* _Exercise aim_:
Copy out again, unchanged, the listing below from the line that has "Given: Turn safe mode OFF" through the line that has "The image size is (1512, 794).".

==== The data ====

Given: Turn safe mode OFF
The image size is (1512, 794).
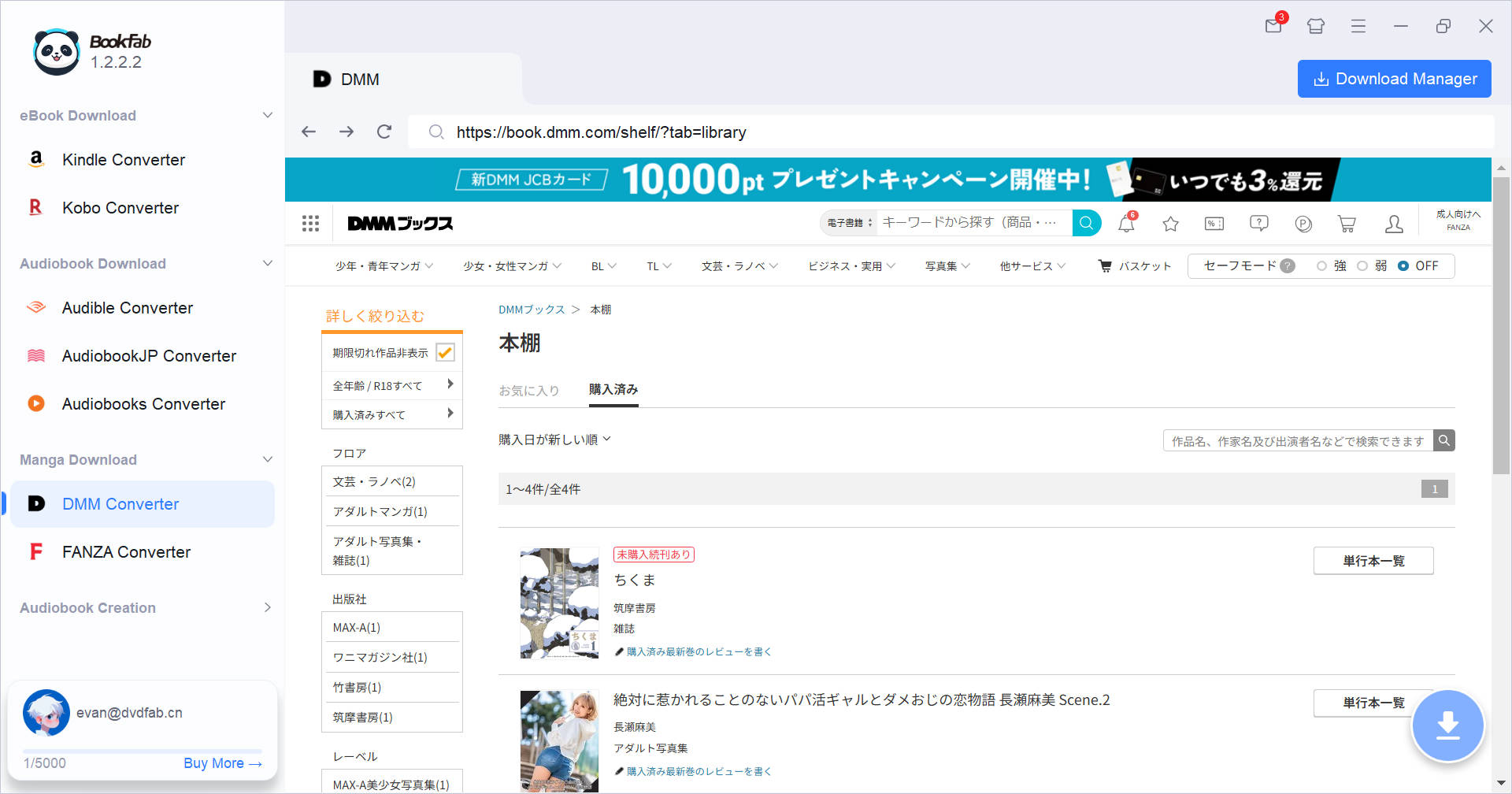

====
==== The data ====

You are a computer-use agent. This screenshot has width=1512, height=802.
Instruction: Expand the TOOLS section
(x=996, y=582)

====
==== The data ====

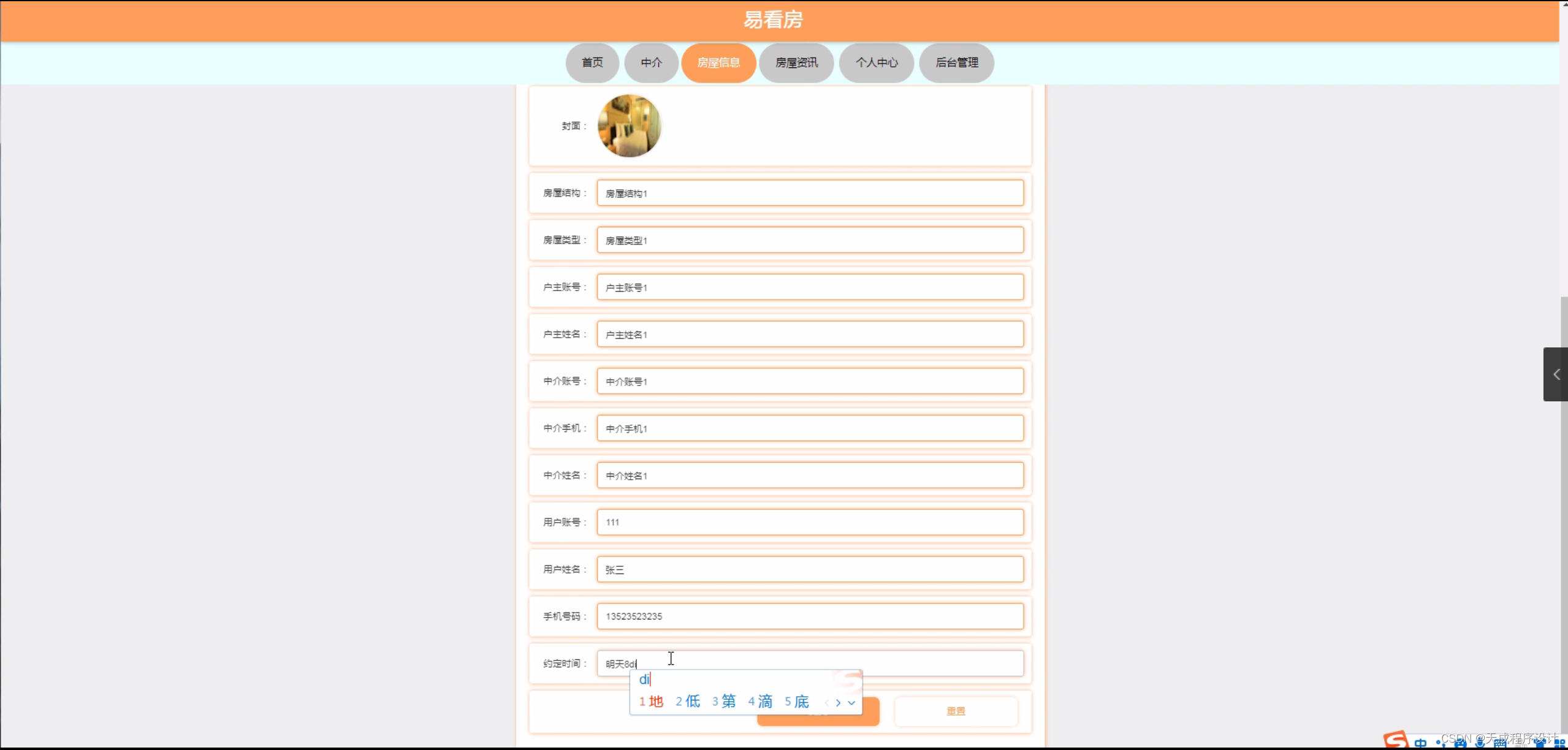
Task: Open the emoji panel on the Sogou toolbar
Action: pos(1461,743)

====

* _Solution to this problem_:
Given: Turn safe mode OFF
The image size is (1512, 794).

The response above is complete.